There is no consensus on the ventilation management during cardiopulmonary bypass (CPB), and the anesthesiologists or the surgeons usually ventilate the lungs with different ventilation strategies or keep them static. Better outcomes are more likely to occur when the ventilation is administered during CPB according to the existing literatures. However, the use of high fraction of inspired oxygen (FiO2) is debatable in cardiac surgery. And the potential effects of strategies combining low tidal volume (VT) ventilation with different FiO2 during CPB on postoperative pulmonary complications (PPCs) are unclear.

Design

The VONTCPB trial is a single-center, prospective, double-blinded, randomized, controlled trial. We are going to recruit total 420 elective cardiac surgery patients with median sternotomy under CPB, who will be equally randomized into three different ventilation strategy groups: NoV, LOV and HOV. (1) The NoV group receives no mechanical ventilation during CPB; (2) the LOV group receives a low VT of 3-4 ml/kg of ideal body weight (IBW) with the respiratory rate (RR) of 10–12 acts/min, and the positive end-expiratory pressure (PEEP) of 5–8 cmH2O during CPB; the FiO2 is 30%; (3) the HOV group receives a low VT of 3-4 ml/kg of IBW with the RR of 10–12 acts/min, and the PEEP of 5–8 cmH2O during CPB; the FiO2 is 80%. The primary endpoints are the incidence of the composite of PPCs and the PPCs score. The secondary endpoints refer to the incidence of the oxygenation index (PaO2/FiO2 ratio) < 300 mmHg at three time points (the moment arriving in the ICU, 6 and 12 h after arrival in the ICU), the surgical incision healing grade, the intubation time, the stay of ICU, the length of hospital stay, and mortality at 30 days after the surgery.

Discussion

The VONTCPB trial is the first study to assess the effects of strategies combining low tidal volume (VT) ventilation with different FiO2 during CPB on patients’ outcomes.

Trial registration

ChiCTR1800015261. Registered on 20 March 2018.

Peer Review reports

Background

Surgical and anesthesia techniques of heart surgery have been greatly improving. However, the postoperative pulmonary complications (PPCs) are still the main complications after surgery, resulting in increasing mortality in cardiac surgery with the incidence of 25% [1]. The PPCs have the forms of respiratory failure, respiratory infection, pleural effusion resulting in thoracentesis, atelectasis, pneumothorax, bronchospasm, aspiration pneumonitis [2]. These complications extend the length of mechanical ventilation and intensive care unit (ICU) stay, indicating worse prognosis [3, 4].

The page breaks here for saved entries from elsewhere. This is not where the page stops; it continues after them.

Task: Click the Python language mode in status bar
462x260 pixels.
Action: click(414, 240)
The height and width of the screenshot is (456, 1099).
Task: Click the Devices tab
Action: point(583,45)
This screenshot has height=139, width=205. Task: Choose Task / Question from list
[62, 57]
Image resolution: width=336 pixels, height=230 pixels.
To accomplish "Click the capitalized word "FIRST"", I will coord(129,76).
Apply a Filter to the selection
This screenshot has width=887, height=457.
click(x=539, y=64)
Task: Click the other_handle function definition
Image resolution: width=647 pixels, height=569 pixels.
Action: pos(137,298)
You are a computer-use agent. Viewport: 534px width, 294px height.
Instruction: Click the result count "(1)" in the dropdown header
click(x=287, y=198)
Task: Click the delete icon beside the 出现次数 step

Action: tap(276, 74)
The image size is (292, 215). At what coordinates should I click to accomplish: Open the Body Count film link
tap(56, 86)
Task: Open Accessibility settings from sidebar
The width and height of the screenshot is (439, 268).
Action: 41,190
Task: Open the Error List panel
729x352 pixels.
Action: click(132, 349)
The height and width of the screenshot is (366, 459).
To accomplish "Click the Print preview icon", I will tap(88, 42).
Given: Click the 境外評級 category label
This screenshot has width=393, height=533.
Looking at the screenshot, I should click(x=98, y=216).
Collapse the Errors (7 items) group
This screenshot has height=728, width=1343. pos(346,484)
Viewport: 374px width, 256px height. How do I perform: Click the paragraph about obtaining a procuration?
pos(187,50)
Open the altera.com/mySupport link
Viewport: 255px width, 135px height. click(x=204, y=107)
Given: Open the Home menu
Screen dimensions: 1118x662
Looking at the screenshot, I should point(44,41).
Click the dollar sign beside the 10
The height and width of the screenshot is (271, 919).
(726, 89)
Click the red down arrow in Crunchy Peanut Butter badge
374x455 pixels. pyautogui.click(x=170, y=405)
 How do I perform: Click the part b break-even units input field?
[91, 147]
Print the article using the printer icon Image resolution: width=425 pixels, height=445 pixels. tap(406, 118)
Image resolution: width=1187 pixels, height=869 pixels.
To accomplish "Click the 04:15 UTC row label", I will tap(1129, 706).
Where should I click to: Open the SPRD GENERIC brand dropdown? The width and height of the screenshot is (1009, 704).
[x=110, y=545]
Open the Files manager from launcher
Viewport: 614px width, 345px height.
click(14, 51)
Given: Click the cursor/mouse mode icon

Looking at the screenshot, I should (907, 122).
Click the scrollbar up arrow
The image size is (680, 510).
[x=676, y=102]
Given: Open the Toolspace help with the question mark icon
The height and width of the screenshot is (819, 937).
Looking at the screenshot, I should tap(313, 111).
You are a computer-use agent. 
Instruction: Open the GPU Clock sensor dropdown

The etiologies of the PPCs are quite complicated. Lungs are isolated from the artificial extracorporeal circulation, which results in blood supply to the lungs only from the bronchial arteries. While two sets of independent circulation systems composing the blood delivery system of the lungs, the bronchial arteries supply only about 3–5% of the pulmonary blood flow system, which may be reduced to one-tenth of the original upon experimental conditions of CPB in pigs model. Those reduced blood flow may be difficult to meet the physiological metabolic needs of the lungs [5]. The tissue of the lungs is also very loose, vascular fluid can be easily transferred to the interstitial tissue under pathologic conditions. Those factors, in addition to the strikes of pulmonary ischemia-reperfusion and reoxygenation, oxygen-free radicals, inflammatory response make the lungs especially vulnerable in the dedicated phases [4].

Perioperative hyperoxia has been declared to bring some benefits. As is known to us all, the increase in the arterial blood partial pressure of oxygen (PaO2) could compensate the adverse effects of a reduction in cardiac output on tissue oxygenation. In addition, 80% fraction of inspired oxygen (FiO2), hyperoxia can increase the activity of antioxidative enzymes and reduce the oxidative stress induced by ischemia and reperfusion acting similarly to the effect of ischemic preconditioning, thus exerts an active therapeutic effect on organ ischemia-reperfusion injury [6, 7]. However, studies have suggested that hyperoxia associated lung injury and its possible mechanisms [8]. A review suggested that the best usage of hyperoxia is in the timing [9]. Anyway, the debate is still on going.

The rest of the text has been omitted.